Les enjeux européens en matière de sécurité énergétique sont un autre point important évoqué par le bilan prévisionnel. La France, qui dispose du plus grand parc nucléaire d’Europe, a clairement opté pour une stratégie d’exportation de l’électricité. Des évolutions sont toutefois attendues. « A partir de 2020, la France comptera sur ses voisins européens », confie M. Maillard, ajoutant cependant que l’importation d’électricité n’interviendrait que « quelques jours par an ». C’est-à-dire les jours de pics de consommation, principalement en hiver.

Mais, selon le président du directoire de RTE, ce changement est une opportunité économique. « Il faut tirer parti des interconnexions », a-t-il expliqué. Facilitant la circulation d’électricité d’un Etat membre à l’autre, celles-ci constituent un objectif central du 3ème paquet énergie, adopté en juin 2009 par l’UE. Le dispositif prévoit notamment d’identifier, grâce à un plan décennal, les investissements prioritaires visant à améliorer le réseautage électrique du territoire européen. (Lire le dossier d’EurActiv.fr)

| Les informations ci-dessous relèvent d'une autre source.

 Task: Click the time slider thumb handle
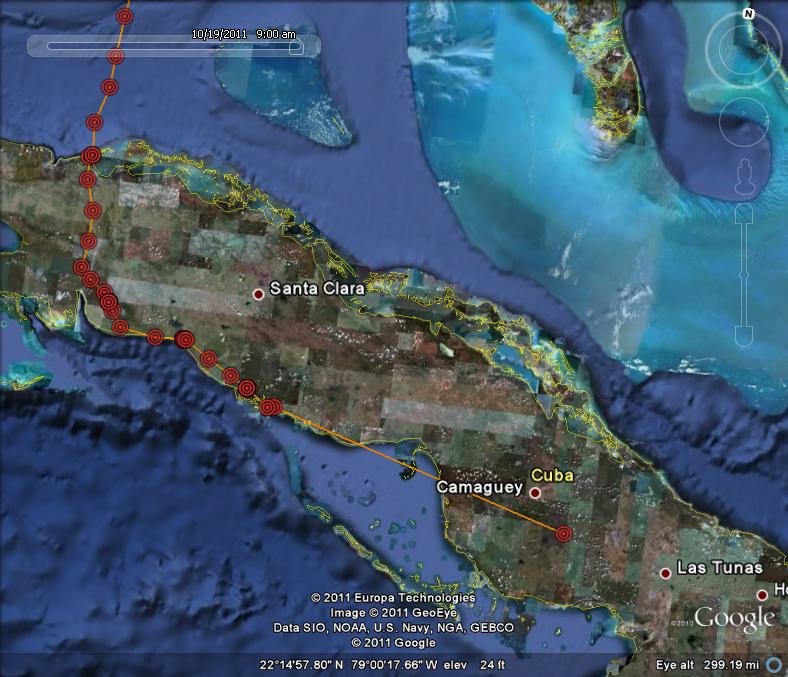click(295, 46)
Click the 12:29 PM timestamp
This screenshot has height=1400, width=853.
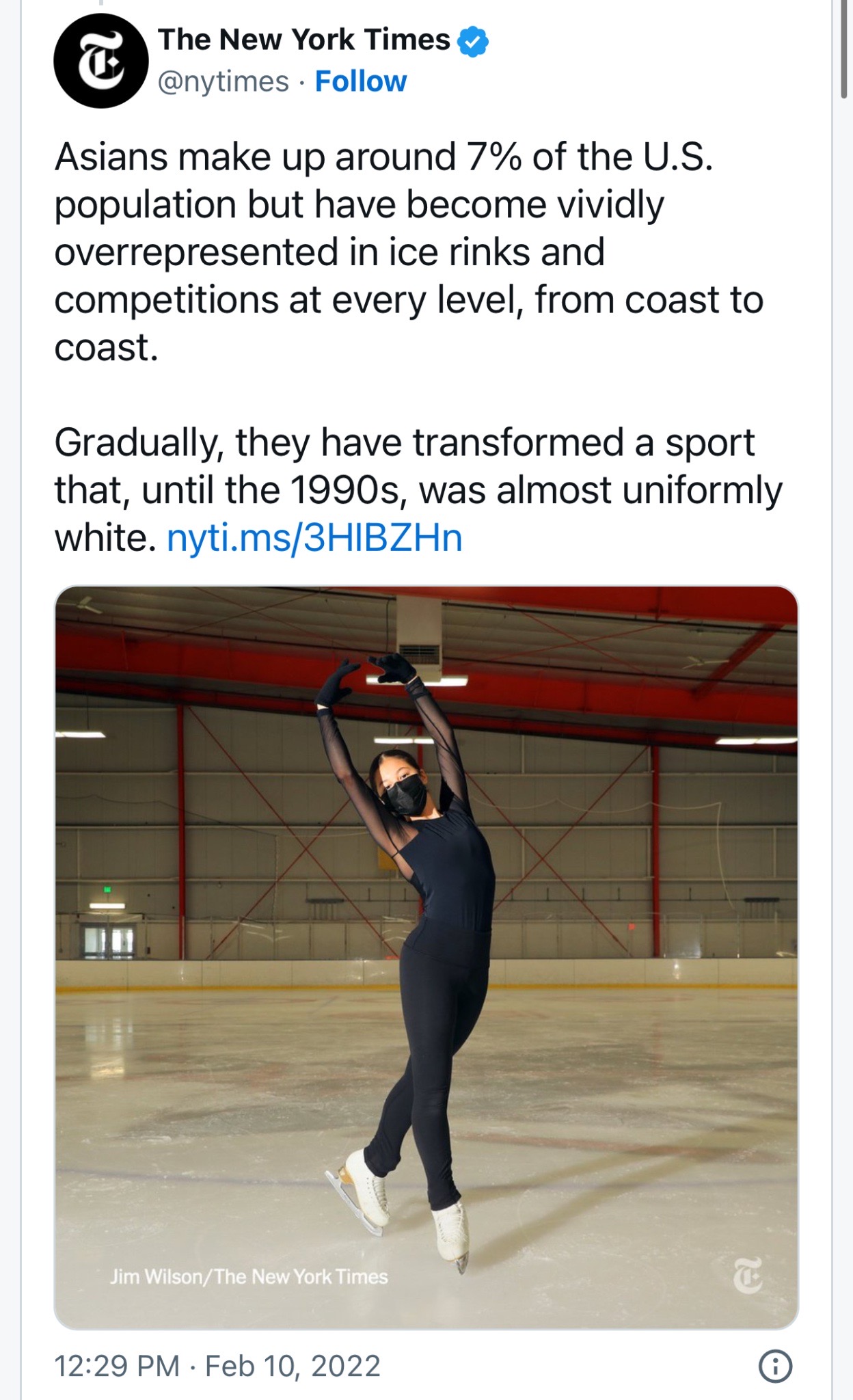point(117,1366)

La régulation des pics de consommation d’électricité qui incombe à RTE est loin d’être étrangère aux objectifs européens de maîtrise de l’énergie (Lire le dossier d’EurActiv.fr). Interrogé lors de la conférence de presse sur le litige qui oppose aujourd’hui EDF à la société Voltalis (Voir encadré) au sujet de l’ajustement de la consommation d’électricité aux heures de pointe, Dominique Maillard a d’ailleurs indiqué qu’il fallait « trouver un mécanisme d’incitation pour que chacun des partenaires gagne à y participer ».